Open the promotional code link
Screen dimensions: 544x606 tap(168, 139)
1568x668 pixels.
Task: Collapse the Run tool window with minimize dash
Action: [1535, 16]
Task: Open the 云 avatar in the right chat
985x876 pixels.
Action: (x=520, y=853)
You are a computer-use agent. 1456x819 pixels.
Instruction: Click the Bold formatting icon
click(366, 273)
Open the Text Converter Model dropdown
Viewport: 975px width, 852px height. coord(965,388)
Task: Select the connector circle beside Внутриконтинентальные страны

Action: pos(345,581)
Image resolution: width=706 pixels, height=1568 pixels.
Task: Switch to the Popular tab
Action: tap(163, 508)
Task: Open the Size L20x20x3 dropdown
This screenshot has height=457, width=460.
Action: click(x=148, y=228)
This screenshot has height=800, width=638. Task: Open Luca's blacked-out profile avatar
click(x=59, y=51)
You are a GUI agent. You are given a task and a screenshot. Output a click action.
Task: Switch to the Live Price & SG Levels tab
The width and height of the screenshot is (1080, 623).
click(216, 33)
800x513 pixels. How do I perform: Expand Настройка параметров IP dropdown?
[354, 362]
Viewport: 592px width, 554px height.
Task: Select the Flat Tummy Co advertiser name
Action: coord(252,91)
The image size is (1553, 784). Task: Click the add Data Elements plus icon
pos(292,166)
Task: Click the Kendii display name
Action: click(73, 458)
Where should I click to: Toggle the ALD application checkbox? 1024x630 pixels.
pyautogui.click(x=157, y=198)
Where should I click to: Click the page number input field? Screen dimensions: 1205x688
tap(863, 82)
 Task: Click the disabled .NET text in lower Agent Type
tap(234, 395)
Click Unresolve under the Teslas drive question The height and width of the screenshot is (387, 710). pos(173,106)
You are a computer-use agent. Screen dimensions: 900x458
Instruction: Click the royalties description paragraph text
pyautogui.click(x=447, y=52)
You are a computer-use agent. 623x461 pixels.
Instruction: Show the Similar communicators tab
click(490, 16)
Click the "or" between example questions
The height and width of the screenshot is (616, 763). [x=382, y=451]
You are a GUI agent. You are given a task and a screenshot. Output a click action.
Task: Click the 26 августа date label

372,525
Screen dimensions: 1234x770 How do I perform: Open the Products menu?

───

> **Aim of the exercise**: From the first line to the last, repeat the records exactly.

> **Task solution**:
Open the promotional code link
Screen dimensions: 544x606 tap(168, 139)
1568x668 pixels.
Task: Collapse the Run tool window with minimize dash
Action: [1535, 16]
Task: Open the 云 avatar in the right chat
985x876 pixels.
Action: (x=520, y=853)
You are a computer-use agent. 1456x819 pixels.
Instruction: Click the Bold formatting icon
click(366, 273)
Open the Text Converter Model dropdown
Viewport: 975px width, 852px height. coord(965,388)
Task: Select the connector circle beside Внутриконтинентальные страны

Action: pos(345,581)
Image resolution: width=706 pixels, height=1568 pixels.
Task: Switch to the Popular tab
Action: tap(163, 508)
Task: Open the Size L20x20x3 dropdown
This screenshot has height=457, width=460.
Action: click(x=148, y=228)
This screenshot has height=800, width=638. Task: Open Luca's blacked-out profile avatar
click(x=59, y=51)
You are a GUI agent. You are given a task and a screenshot. Output a click action.
Task: Switch to the Live Price & SG Levels tab
The width and height of the screenshot is (1080, 623).
click(216, 33)
800x513 pixels. How do I perform: Expand Настройка параметров IP dropdown?
[354, 362]
Viewport: 592px width, 554px height.
Task: Select the Flat Tummy Co advertiser name
Action: coord(252,91)
The image size is (1553, 784). Task: Click the add Data Elements plus icon
pos(292,166)
Task: Click the Kendii display name
Action: click(73, 458)
Where should I click to: Toggle the ALD application checkbox? 1024x630 pixels.
pyautogui.click(x=157, y=198)
Where should I click to: Click the page number input field? Screen dimensions: 1205x688
tap(863, 82)
 Task: Click the disabled .NET text in lower Agent Type
tap(234, 395)
Click Unresolve under the Teslas drive question The height and width of the screenshot is (387, 710). pos(173,106)
You are a computer-use agent. Screen dimensions: 900x458
Instruction: Click the royalties description paragraph text
pyautogui.click(x=447, y=52)
You are a computer-use agent. 623x461 pixels.
Instruction: Show the Similar communicators tab
click(490, 16)
Click the "or" between example questions
The height and width of the screenshot is (616, 763). [x=382, y=451]
You are a GUI agent. You are given a task and a screenshot. Output a click action.
Task: Click the 26 августа date label

372,525
Screen dimensions: 1234x770 How do I perform: Open the Products menu?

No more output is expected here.